Last year, apricot blossoms began to appear on April 8 and were in full blossom April 15 to 16. Peaches were in the full blossom stage on April 22.
He added that the effects of the early blossom dates are not known.
The biggest risks come if the recent warm, mild weather is followed by a cold snap.
Such conditions in Ontario resulted in a loss of 70 per cent of the fruit crops in some areas.
According to Farmwest.com, a B.C.-based information resource site for farmers, the number of growing degree days so far this year is significantly higher than normal.
From Jan. 1 to April 6, Summerland had 407.7 growing degree days, more than double the 54-year average of 201.85 degree days.
Growing degree days are a weather-based indicator, measuring heat accumulation.
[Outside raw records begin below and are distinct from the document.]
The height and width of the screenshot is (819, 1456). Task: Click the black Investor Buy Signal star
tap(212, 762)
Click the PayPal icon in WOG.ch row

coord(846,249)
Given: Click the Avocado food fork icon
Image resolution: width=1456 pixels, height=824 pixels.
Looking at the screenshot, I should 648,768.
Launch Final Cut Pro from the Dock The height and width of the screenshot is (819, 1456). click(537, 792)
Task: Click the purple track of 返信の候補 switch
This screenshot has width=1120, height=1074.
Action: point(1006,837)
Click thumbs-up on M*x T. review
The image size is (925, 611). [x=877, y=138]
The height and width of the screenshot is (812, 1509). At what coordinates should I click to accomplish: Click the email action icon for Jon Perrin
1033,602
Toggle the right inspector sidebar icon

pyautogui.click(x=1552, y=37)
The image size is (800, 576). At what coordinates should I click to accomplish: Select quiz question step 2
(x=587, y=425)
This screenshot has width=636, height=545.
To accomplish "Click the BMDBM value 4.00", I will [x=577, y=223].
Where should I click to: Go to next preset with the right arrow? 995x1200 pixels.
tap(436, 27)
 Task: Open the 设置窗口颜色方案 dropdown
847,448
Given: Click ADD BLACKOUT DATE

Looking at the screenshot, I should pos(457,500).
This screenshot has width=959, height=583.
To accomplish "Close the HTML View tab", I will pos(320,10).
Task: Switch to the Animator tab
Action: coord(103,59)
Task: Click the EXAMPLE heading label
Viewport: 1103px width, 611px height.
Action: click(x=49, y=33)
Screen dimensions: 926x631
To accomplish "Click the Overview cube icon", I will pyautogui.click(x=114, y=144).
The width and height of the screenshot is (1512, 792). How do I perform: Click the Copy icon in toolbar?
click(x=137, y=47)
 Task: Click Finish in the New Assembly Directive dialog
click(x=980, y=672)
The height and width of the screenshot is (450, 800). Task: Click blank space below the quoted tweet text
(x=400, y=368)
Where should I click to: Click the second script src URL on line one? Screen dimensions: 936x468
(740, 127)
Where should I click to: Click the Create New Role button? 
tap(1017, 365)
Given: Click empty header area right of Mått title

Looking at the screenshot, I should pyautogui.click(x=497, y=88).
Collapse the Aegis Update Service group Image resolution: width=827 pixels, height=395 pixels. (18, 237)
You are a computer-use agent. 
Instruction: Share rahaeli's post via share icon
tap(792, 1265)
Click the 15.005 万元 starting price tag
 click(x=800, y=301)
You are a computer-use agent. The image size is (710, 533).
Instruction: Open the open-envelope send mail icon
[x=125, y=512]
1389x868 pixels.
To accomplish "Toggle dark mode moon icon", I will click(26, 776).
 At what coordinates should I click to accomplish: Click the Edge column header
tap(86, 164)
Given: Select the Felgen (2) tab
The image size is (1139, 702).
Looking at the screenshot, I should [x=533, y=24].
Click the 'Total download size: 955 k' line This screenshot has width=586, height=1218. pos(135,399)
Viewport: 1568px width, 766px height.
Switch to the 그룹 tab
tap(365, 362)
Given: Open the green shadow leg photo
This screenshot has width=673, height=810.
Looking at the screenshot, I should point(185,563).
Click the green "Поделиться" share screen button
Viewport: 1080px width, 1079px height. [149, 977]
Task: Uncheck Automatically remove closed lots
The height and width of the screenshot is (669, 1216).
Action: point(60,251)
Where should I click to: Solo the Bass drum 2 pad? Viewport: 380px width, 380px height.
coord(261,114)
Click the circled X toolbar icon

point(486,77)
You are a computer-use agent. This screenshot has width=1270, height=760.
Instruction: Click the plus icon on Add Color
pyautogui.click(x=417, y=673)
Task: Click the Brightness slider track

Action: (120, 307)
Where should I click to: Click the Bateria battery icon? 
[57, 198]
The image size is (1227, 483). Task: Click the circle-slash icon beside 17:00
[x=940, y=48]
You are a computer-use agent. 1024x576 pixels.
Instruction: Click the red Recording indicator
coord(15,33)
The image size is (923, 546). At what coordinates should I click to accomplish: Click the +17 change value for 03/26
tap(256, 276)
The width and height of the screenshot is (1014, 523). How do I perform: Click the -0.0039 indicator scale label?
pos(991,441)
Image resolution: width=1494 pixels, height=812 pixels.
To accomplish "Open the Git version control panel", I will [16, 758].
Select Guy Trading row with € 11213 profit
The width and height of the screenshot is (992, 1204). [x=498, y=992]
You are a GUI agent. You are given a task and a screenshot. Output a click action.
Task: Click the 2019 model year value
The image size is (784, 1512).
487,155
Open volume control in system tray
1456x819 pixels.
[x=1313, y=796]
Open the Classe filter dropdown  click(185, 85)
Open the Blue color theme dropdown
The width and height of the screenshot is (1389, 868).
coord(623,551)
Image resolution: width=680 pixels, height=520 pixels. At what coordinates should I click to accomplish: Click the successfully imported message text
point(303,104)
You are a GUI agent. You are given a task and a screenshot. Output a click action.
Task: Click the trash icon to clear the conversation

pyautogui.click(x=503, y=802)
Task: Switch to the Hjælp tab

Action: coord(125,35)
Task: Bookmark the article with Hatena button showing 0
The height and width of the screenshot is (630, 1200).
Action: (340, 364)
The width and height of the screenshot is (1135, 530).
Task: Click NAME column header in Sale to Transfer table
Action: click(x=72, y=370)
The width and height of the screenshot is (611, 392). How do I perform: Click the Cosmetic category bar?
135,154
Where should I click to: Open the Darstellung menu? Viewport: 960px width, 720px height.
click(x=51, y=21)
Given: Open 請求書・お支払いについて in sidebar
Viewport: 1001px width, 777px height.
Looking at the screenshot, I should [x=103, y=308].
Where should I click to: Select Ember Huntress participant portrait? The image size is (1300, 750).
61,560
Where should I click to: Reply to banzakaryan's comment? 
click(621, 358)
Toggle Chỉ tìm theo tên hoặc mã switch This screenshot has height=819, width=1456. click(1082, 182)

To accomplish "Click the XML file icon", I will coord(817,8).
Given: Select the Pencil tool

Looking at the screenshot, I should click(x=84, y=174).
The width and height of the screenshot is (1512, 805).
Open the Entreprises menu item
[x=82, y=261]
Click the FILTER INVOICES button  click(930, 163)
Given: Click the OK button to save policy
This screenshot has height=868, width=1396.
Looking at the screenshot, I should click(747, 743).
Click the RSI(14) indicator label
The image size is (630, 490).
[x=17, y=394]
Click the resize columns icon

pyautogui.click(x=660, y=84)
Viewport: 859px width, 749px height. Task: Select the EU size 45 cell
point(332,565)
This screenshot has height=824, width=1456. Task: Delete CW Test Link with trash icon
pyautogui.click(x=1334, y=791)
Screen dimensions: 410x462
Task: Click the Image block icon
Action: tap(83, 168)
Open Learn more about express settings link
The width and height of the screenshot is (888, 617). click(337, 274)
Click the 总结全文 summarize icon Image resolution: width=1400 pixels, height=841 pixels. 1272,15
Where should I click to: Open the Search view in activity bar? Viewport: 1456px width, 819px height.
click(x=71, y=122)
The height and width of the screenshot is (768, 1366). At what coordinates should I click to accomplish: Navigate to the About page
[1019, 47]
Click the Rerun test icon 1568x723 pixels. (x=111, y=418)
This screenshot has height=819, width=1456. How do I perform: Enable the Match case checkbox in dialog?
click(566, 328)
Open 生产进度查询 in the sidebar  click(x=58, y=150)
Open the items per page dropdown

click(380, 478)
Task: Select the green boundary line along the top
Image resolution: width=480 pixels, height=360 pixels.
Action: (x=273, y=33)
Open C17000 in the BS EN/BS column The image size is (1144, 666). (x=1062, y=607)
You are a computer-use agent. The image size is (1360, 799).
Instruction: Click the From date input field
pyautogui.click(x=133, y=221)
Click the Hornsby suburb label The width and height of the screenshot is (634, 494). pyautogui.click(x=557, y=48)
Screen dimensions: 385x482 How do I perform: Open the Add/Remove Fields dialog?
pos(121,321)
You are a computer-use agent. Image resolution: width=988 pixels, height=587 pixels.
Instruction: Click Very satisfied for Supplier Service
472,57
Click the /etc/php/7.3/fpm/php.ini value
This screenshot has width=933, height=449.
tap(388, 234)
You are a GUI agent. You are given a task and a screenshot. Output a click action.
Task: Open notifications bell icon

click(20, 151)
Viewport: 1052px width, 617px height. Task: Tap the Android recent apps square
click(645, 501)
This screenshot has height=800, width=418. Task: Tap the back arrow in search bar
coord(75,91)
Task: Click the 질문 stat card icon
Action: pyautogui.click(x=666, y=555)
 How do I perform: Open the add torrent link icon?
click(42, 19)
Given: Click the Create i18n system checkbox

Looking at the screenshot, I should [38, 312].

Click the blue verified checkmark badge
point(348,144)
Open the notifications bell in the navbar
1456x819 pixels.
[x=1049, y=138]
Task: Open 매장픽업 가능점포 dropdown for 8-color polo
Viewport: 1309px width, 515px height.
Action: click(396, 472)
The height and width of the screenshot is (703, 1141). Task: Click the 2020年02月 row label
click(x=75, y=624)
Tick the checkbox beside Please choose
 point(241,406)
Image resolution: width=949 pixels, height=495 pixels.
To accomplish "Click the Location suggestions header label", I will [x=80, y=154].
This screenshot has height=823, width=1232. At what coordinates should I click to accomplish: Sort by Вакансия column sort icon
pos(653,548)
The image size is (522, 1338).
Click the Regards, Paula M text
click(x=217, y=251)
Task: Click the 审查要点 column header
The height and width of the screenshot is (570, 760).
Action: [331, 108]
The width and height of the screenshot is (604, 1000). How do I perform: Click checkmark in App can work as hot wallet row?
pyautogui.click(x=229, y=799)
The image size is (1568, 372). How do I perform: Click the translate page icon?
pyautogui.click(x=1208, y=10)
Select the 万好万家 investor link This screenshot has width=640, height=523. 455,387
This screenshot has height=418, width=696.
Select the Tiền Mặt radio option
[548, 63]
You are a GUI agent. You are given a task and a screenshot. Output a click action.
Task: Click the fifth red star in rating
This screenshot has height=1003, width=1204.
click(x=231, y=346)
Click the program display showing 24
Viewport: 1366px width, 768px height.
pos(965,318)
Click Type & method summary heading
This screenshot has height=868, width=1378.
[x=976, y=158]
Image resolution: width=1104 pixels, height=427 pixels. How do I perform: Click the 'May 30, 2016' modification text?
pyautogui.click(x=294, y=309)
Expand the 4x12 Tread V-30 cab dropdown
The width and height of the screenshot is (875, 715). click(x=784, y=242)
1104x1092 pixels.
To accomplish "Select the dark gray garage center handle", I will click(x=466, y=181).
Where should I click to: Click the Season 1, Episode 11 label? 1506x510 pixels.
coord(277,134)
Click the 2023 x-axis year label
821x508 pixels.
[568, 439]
The measurement is used to predict plant and pesticide development rates.
The early blossoms do not necessarily mean the fruit harvest will be early this year, Brown said.
If the temperatures cool down following the blossoms, the harvest dates would be close to normal.
Cooler spring temperatures could have an effect in other ways, he said. Since bees tend to fly less in cooler weather, pollination could suffer, resulting in smaller than average fruit sizes.
Brown has been tracking blossom dates and said while this year is unusual, the blossoms are appearing earlier on average than they did 10 to 15 years ago.
Warmer conditions have affected fruit crops elsewhere as well.
Brown said recently the peach crop in California suffered because the winter temperatures were not cold enough there. Peaches require some cold winter temperatures in order for the trees to produce well.
Richard MacDonald, an orchardist in Summerland, has tracked fruit blossom dates for the past 30 years. He said the first blossoms occasionally occur in late March, but more often show in April.
Early blossoms can be a problem if the temperature drops.
“Anything below freezing is a problem,” he said.
During sunny days in early spring, daytime temperatures can be warm, but clear nights are often cool.
While this year’s blossoms are appearing earlier than usual, MacDonald said the blossom dates have been changing.
From 1936 to 1986, McIntosh apple trees blossomed around May 10.
Since that time, the date has shifted earlier until today the McIntosh apples blossom in late April.
“Generally speaking, the blossom has been getting earlier for the last 20 years,” he said.
The early blossom dates mean the fruit will ripen earlier.
For apple growers, this means picking fruit in August, not September.
The fruit is still excellent quality, but the changing dates have affected farming.
Denise MacDonald said the early blossoms this year could be affected by spring frosts.
“We still have six weeks until we’re out of danger,” she said.